◆ Problem ◆
Collect every line of the items below that contains the word "will", and copy each one. Case counts.
--- Material for this task ---
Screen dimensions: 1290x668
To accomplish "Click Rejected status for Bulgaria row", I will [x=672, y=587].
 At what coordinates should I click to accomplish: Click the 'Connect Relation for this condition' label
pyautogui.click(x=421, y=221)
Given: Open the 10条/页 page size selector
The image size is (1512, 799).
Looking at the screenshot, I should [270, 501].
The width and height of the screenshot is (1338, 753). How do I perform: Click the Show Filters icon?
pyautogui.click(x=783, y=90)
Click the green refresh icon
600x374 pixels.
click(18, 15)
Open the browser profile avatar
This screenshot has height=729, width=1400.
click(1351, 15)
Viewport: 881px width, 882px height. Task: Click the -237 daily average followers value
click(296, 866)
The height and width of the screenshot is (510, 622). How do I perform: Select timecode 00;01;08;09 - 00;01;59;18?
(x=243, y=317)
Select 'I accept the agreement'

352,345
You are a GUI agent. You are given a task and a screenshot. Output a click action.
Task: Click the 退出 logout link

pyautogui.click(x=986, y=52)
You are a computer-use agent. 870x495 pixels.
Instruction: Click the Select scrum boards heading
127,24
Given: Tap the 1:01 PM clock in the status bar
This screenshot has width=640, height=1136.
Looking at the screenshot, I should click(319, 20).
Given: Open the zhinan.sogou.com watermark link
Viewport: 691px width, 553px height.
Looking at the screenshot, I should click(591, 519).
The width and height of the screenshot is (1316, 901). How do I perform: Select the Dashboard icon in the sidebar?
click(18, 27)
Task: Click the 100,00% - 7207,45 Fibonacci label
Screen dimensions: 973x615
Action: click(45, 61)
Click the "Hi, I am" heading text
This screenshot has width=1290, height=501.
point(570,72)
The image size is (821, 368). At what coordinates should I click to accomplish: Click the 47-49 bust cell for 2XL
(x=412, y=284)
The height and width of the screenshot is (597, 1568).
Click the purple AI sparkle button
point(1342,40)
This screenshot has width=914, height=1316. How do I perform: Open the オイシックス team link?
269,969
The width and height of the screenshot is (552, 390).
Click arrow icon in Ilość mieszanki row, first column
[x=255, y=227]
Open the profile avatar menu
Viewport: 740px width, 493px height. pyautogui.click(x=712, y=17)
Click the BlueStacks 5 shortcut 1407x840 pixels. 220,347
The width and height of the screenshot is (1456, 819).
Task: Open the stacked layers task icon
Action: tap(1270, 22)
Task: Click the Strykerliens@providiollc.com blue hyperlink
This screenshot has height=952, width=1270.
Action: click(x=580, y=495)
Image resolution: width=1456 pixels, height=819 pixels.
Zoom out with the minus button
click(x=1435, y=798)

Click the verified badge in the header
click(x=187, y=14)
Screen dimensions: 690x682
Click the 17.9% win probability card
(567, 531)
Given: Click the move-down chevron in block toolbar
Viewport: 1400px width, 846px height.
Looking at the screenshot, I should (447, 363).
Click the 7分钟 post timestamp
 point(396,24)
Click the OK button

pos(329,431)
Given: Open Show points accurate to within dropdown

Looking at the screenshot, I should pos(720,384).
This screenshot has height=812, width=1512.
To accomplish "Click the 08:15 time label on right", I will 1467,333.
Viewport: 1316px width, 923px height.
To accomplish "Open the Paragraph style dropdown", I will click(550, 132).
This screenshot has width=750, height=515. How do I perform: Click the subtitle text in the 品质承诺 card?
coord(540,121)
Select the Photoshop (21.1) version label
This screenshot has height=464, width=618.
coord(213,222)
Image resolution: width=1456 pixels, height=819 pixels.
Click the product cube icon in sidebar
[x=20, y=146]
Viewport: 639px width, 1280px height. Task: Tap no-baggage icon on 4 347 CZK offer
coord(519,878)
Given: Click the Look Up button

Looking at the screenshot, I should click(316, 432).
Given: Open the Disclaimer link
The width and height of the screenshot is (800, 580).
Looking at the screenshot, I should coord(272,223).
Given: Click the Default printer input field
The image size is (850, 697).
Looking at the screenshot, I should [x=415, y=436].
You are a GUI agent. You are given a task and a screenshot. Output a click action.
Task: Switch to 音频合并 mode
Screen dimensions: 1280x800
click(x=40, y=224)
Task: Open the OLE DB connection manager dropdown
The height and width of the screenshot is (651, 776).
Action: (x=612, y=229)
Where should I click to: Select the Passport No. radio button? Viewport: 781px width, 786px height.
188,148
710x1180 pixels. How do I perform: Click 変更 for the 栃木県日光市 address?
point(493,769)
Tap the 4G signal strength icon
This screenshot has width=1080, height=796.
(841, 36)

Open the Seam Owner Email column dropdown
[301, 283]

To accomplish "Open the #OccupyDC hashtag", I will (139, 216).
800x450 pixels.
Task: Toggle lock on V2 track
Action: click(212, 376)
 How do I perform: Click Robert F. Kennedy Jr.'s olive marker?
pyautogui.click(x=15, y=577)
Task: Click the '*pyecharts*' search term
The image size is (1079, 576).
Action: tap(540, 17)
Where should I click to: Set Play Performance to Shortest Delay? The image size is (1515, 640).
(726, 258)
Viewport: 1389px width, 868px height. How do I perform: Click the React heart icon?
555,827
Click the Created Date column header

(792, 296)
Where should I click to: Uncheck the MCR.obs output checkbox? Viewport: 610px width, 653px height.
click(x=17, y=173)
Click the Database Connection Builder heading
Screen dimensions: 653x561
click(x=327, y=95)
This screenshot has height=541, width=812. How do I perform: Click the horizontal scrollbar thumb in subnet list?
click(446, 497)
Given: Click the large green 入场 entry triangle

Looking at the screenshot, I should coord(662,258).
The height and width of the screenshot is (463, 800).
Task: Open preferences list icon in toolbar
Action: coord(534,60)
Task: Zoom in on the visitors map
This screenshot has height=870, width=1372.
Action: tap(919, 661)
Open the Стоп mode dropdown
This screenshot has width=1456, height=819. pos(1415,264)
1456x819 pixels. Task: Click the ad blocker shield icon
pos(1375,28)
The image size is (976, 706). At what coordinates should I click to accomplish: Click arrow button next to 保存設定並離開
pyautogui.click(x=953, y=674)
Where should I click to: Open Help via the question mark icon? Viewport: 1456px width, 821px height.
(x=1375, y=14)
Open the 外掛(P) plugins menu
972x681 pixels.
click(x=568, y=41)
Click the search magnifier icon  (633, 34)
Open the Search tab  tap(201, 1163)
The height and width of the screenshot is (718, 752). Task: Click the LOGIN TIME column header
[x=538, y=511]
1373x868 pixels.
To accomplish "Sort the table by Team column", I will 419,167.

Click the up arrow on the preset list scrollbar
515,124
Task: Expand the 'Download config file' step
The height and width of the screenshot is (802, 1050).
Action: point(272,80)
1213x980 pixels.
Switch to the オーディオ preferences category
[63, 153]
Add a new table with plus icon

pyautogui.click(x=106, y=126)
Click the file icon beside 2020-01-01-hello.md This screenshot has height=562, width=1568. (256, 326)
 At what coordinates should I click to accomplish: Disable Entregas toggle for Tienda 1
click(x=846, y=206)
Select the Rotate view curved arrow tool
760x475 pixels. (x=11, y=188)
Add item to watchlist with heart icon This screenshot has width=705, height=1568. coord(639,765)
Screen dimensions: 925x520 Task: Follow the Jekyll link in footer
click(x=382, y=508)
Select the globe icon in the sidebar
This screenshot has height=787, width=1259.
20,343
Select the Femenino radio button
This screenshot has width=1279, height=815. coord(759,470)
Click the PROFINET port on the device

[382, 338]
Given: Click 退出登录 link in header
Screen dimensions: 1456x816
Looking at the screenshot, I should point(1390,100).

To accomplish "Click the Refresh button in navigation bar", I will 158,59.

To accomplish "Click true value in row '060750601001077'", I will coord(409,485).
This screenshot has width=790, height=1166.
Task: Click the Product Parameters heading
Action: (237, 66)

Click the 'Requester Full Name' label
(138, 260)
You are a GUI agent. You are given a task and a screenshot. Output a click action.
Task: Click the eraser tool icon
---
◆ Response below ◆
To accomplish "Click Rejected status for Bulgaria row", I will [x=672, y=587].
To accomplish "Click the 08:15 time label on right", I will 1467,333.
To accomplish "Open the Paragraph style dropdown", I will click(550, 132).
To accomplish "Open the #OccupyDC hashtag", I will (139, 216).
To accomplish "Sort the table by Team column", I will 419,167.
To accomplish "Click the Refresh button in navigation bar", I will 158,59.
To accomplish "Click true value in row '060750601001077'", I will coord(409,485).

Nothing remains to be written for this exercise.